The second ingredient is intention. When someone asks me for a drink, I like to try to sense and feel what their motive is. Are there here to drink to forget? To remember? To pick up? To converse? To connect? To numb? To celebrate? When I pass the drink to them across the bar I subconsciously take my pick of these in the little time I’ve talked to them and tell the drink to help them out in a positive way. I’d like to think it really works and that because I added intention to their drink, that something switches on the person’s mind when they consume it, which then leads to a positive change in their life.

When I shake my drinks I like to shake loud so that the entire room can hear it. I'm tall and I like to shake pretty high which I think ads energy to the room and the beat of the shake is something I love putting against whatever music is playing. It's pretty cool! The sound of the ice is the sound of celebration, and the shaker is my magic hat with a bunny inside. It's beautiful theatre and a very simple elegant piece of theatre that each bartender does in their very own way. 

Once the cocktail is poured, garnished and delivered I judge its success on one merit. I need the drinker to think " I want another one" as soon as they drink the first sip. I want it to taste so good that your brain immediately needs to make sure the end of this glass will not mean the end of this experience. If the taste is so good, the mind of the drinker goes blank for a second or two. That moment where people say hmmmmmmmmm is in a way a meditation because for a few seconds their minds are off and they are simply experiencing the very present moment of the taste in their mouths. It’s like a little short-circuit.
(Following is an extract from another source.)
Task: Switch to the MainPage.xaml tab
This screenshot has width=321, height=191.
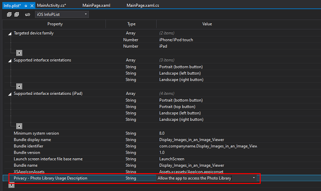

I don’t really enjoy people that get dirty drunk and so when I make drinks I prefer if people take their time enjoying each sip, milking the flavor of the concoction. I like making all my cocktails from scratch. Having my patron see me take the time to cut, squeeze, and dispose each and every lime half I need for their margarita will in turn make them slow down and enjoy their drink. It’s an art in a piece of glass, and it doesn’t come cheap, so make it work hard for you!

Beautiful people need beautiful cocktails, and garnishing a drink is extremely important! Small details like putting a slice of lime that’s been pre-cut an hour ago makes the presentation weak. Cutting it there and then on the spot releases the fresh natural fragrance on the drink and you can still see the moisture of the lime juice sweat on the actual side of the lime that was just cut. I know it sounds excessive, but it’s important to me because I’m doing drinks because I love making drinks and I want to enjoy making them right. Beauty inspires happiness and I want to be surrounded by both.

There’s a lot I don’t know, and a hell of a lot more I must learn. I’m excited to open up my mind to new techniques, recipes, and knowledge. I know I’m not saving whales or sending people into outer space but my job is to help all kinds of people around me by making them feel and taste something delicious and inspiring, and in order for me to do that a cocktail can only be done right. I've committed to the world of coffee as well as that of cocktails and I'm honored to be part of an incredible group of bartenders around the world that are pushing the craft of mixology to what very well could be, the golden age of cocktails. I look forward to meeting and learning from all of them.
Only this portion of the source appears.